■ TASK OBJECTIVE: Only an exact copy of the entries, stripped of pictures, will serve as the answer.

■ DATA:

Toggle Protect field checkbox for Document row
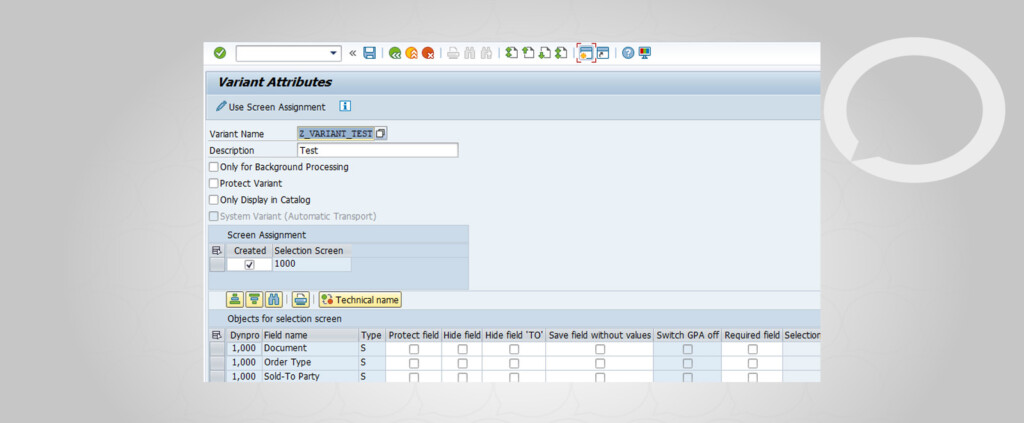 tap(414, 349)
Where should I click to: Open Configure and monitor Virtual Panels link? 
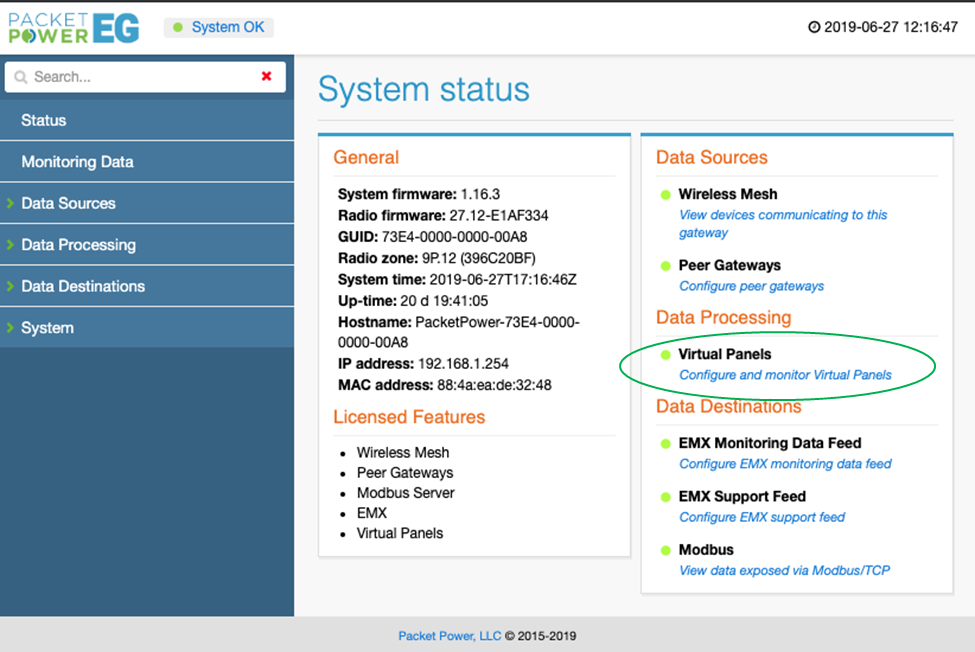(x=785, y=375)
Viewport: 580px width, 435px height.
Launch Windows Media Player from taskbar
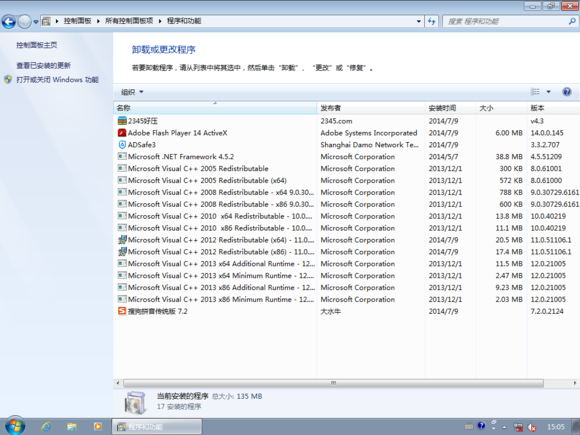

■ TASK RESULT:
Toggle Protect field checkbox for Document row
 tap(414, 349)
Where should I click to: Open Configure and monitor Virtual Panels link? 
(x=785, y=375)
Viewport: 580px width, 435px height.
Launch Windows Media Player from taskbar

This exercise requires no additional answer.